● TASK TO CARRY OUT
What you return must be the full data, repeated verbatim, with no pictures in it.

Top of DATA IN THIS EXERCISE

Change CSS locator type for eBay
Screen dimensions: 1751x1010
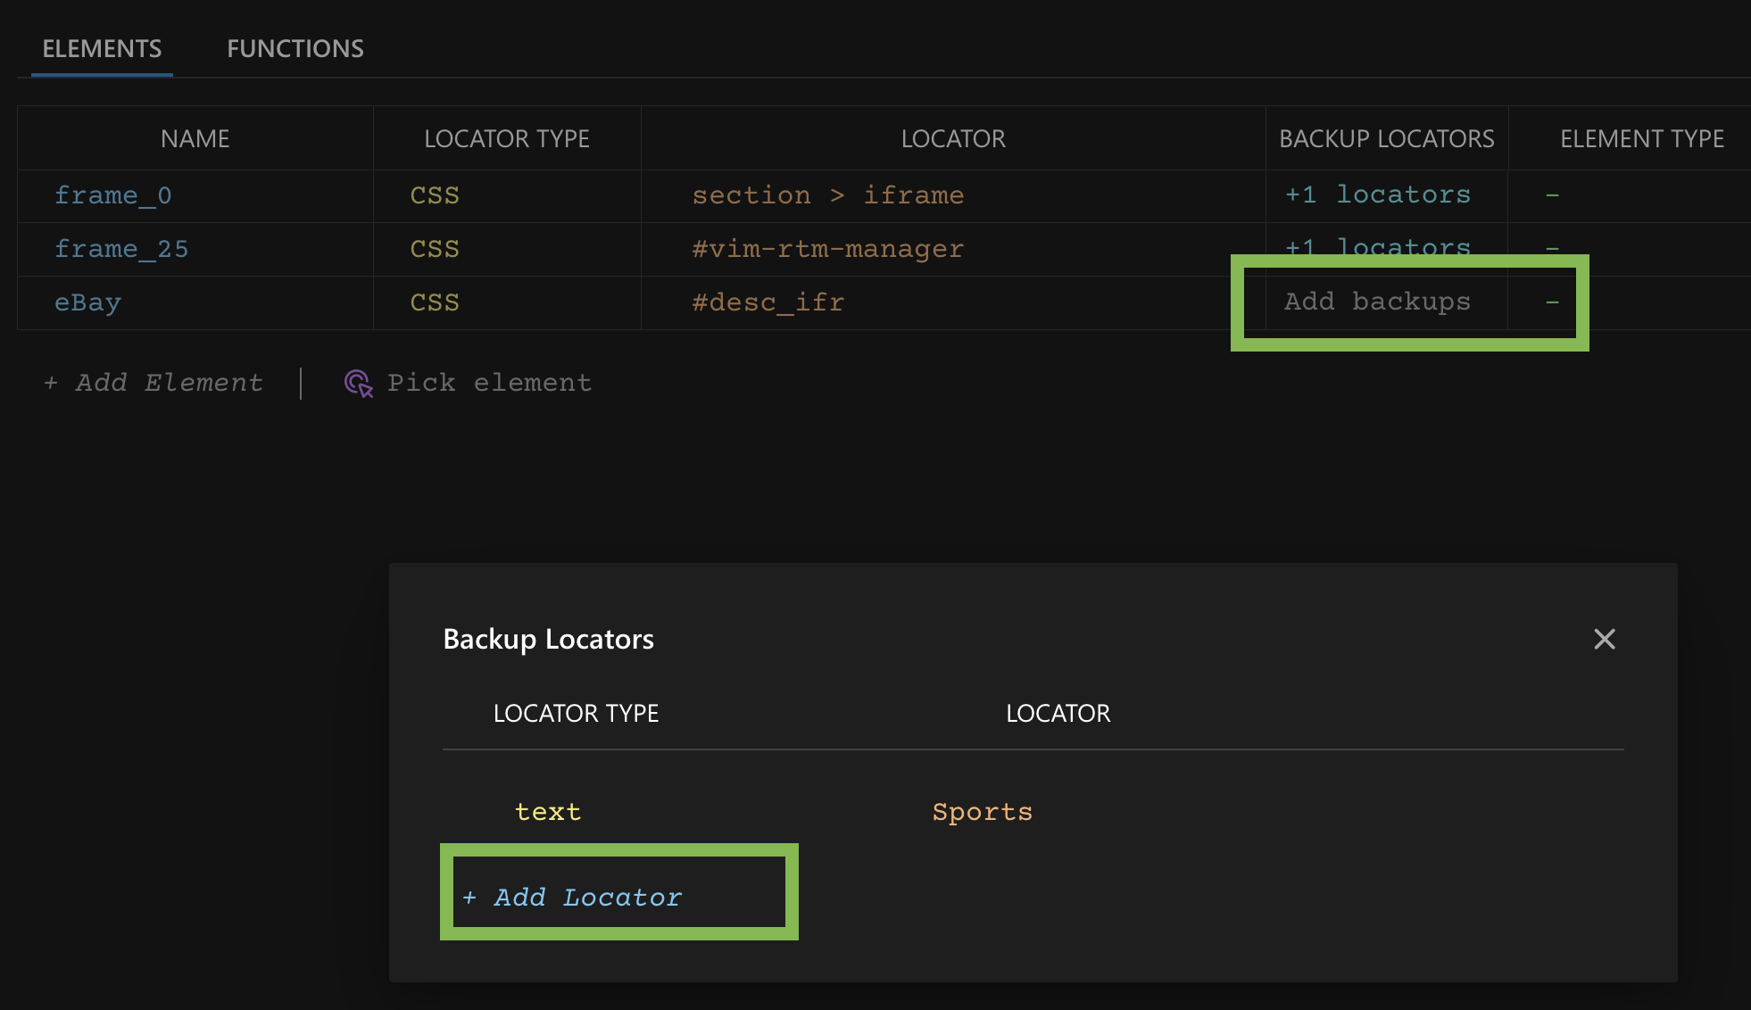coord(434,302)
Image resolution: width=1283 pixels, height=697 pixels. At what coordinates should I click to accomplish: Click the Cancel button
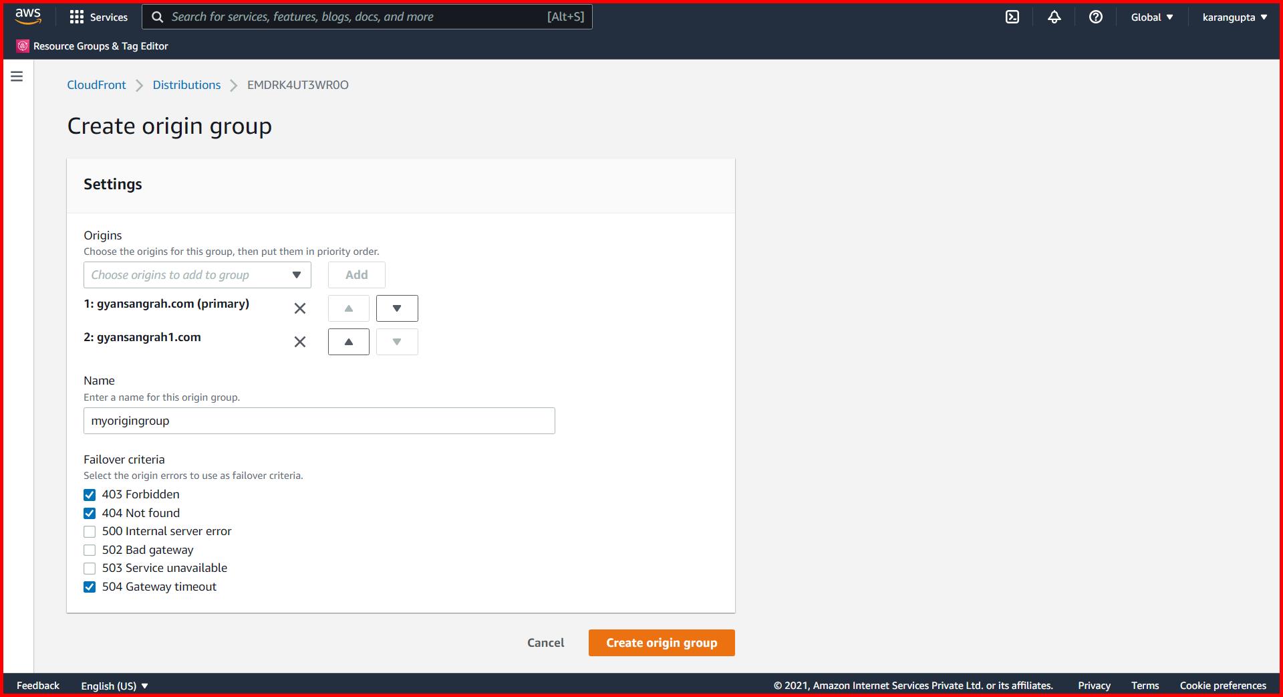(x=545, y=642)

Bottom of DATA IN THIS EXERCISE

● RESPONSE AREA
Change CSS locator type for eBay
Screen dimensions: 1751x1010
coord(434,302)
Image resolution: width=1283 pixels, height=697 pixels. At what coordinates should I click to accomplish: Click the Cancel button
(x=545, y=642)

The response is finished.